- What is being asked
Skip the pictures. Quote every line below, exactly, from the one with "Task: Click Oznacz jako zaimportowane button" through the final line.

=======

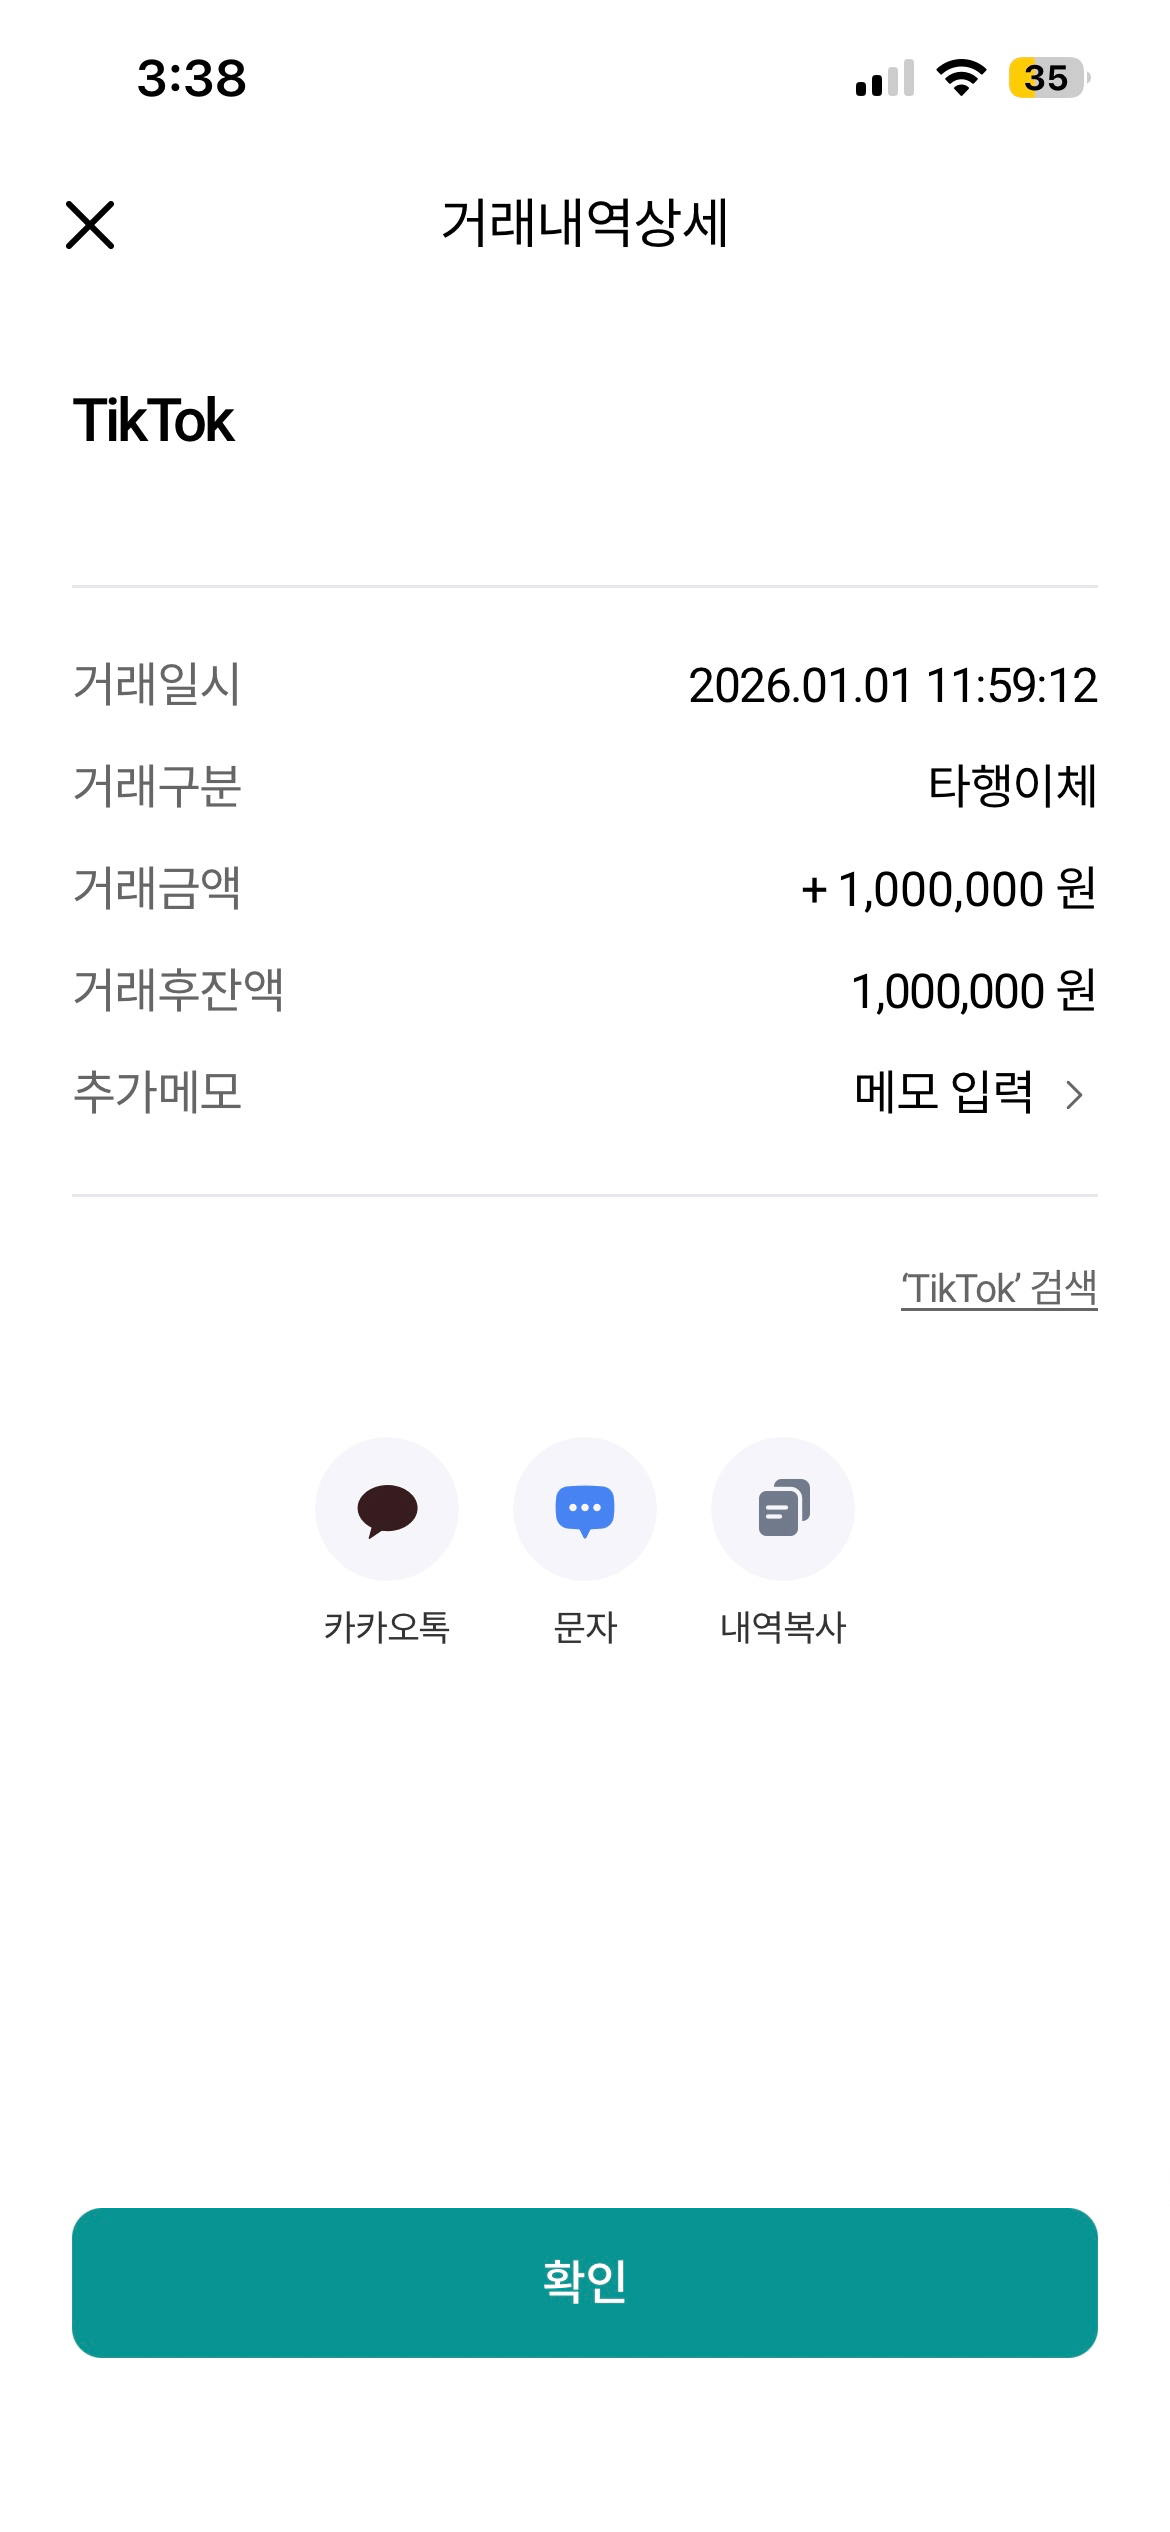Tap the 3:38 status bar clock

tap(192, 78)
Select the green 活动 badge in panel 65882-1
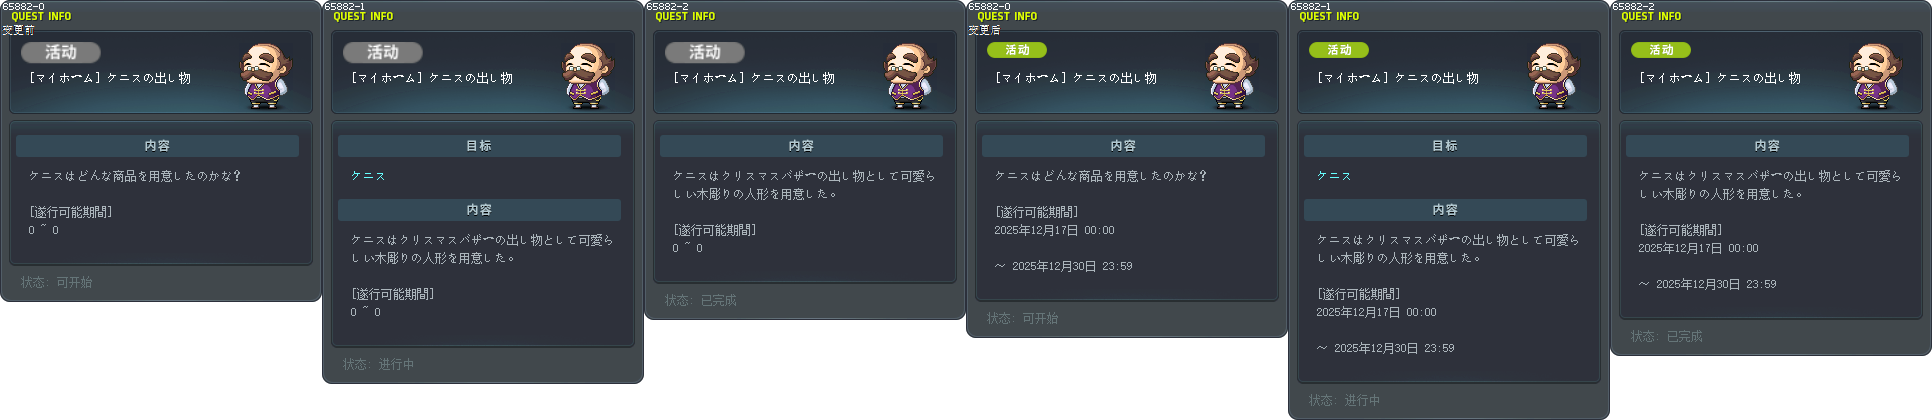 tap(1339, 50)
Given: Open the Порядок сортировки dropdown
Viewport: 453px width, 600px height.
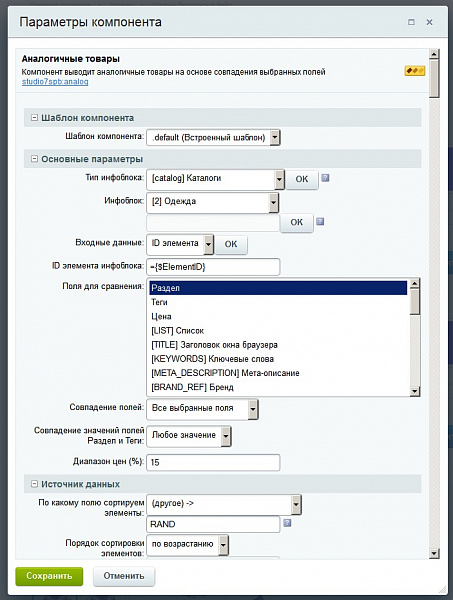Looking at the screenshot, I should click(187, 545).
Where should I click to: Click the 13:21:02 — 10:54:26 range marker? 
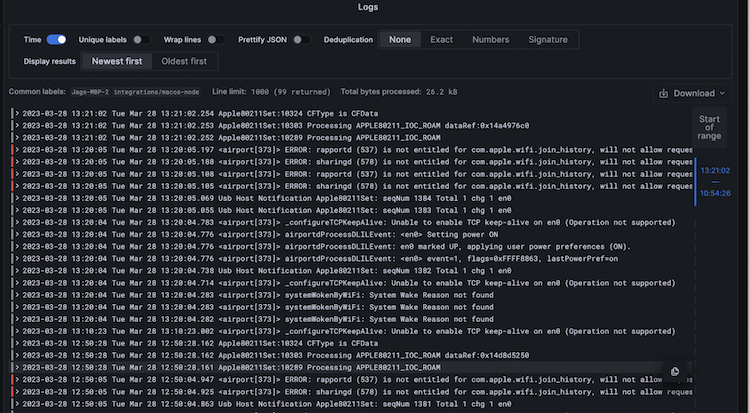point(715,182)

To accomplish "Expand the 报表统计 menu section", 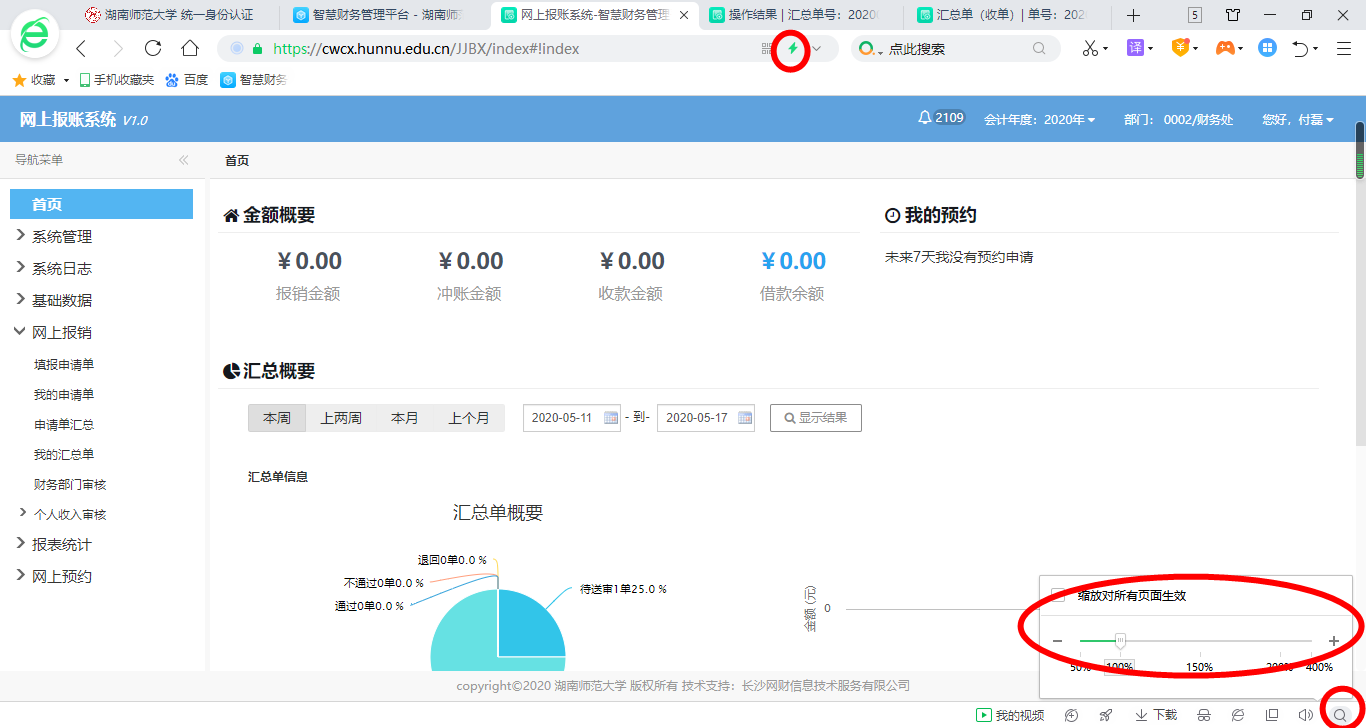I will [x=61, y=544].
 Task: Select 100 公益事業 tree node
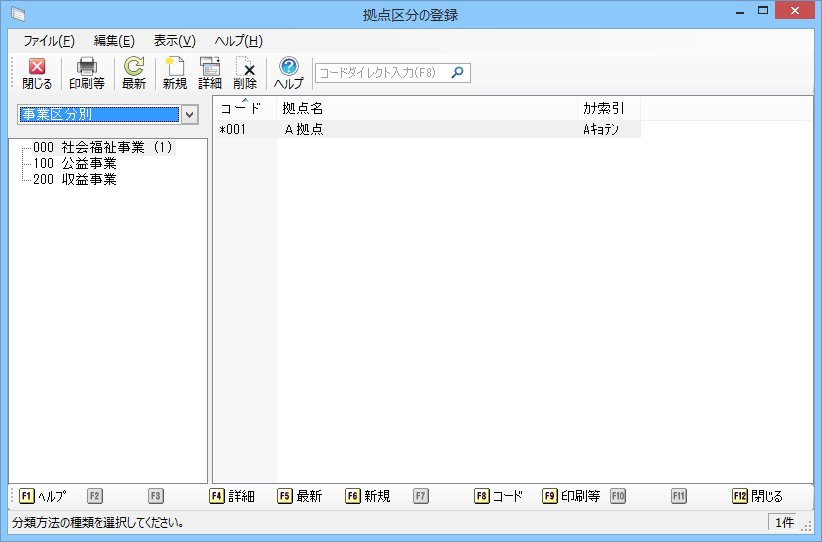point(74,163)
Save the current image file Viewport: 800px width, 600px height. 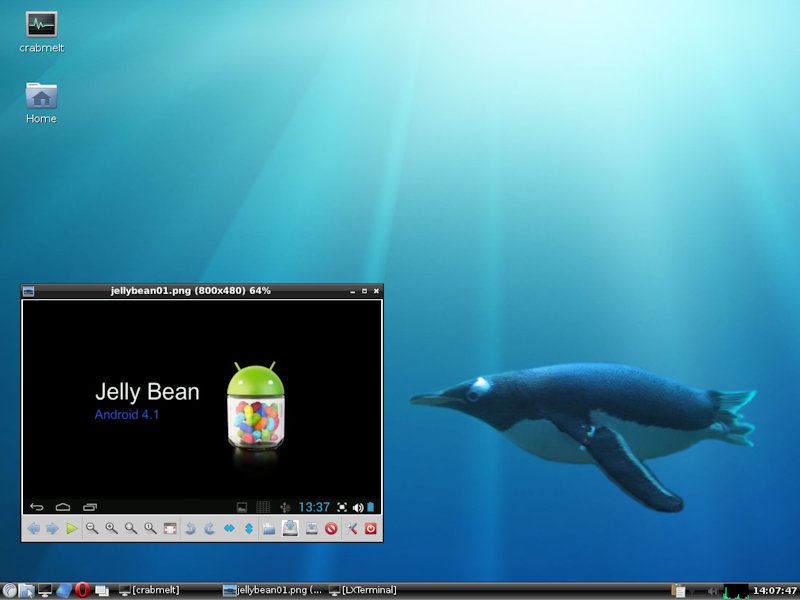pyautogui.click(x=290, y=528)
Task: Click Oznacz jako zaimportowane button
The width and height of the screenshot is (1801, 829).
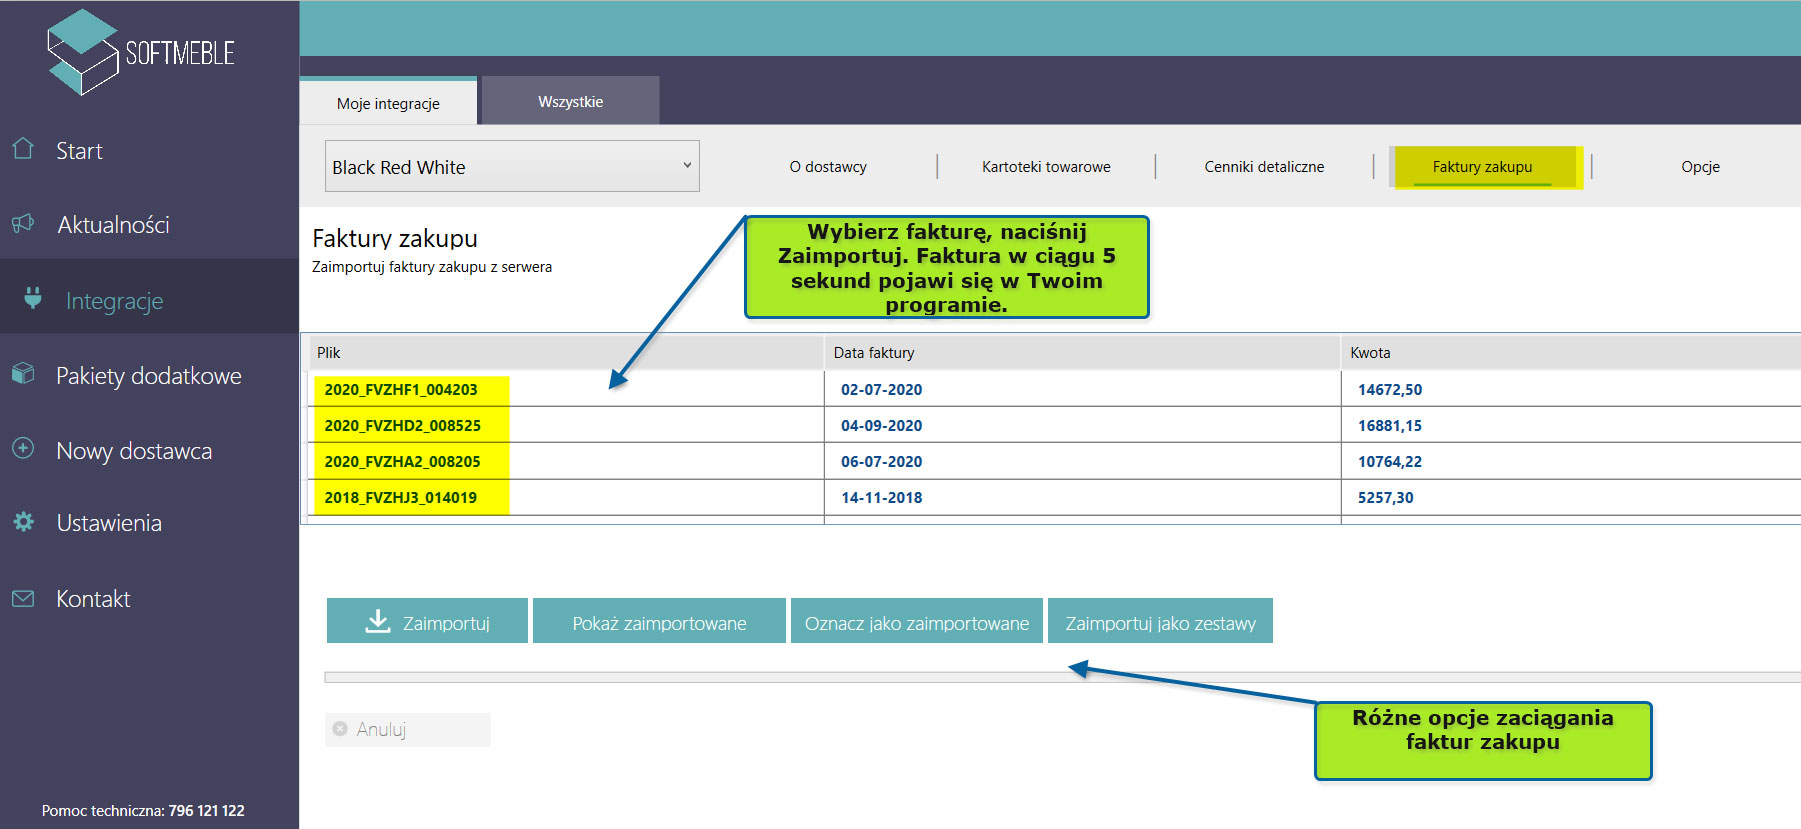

=======

- Reply to the exercise
Task: Click Oznacz jako zaimportowane button
The width and height of the screenshot is (1801, 829).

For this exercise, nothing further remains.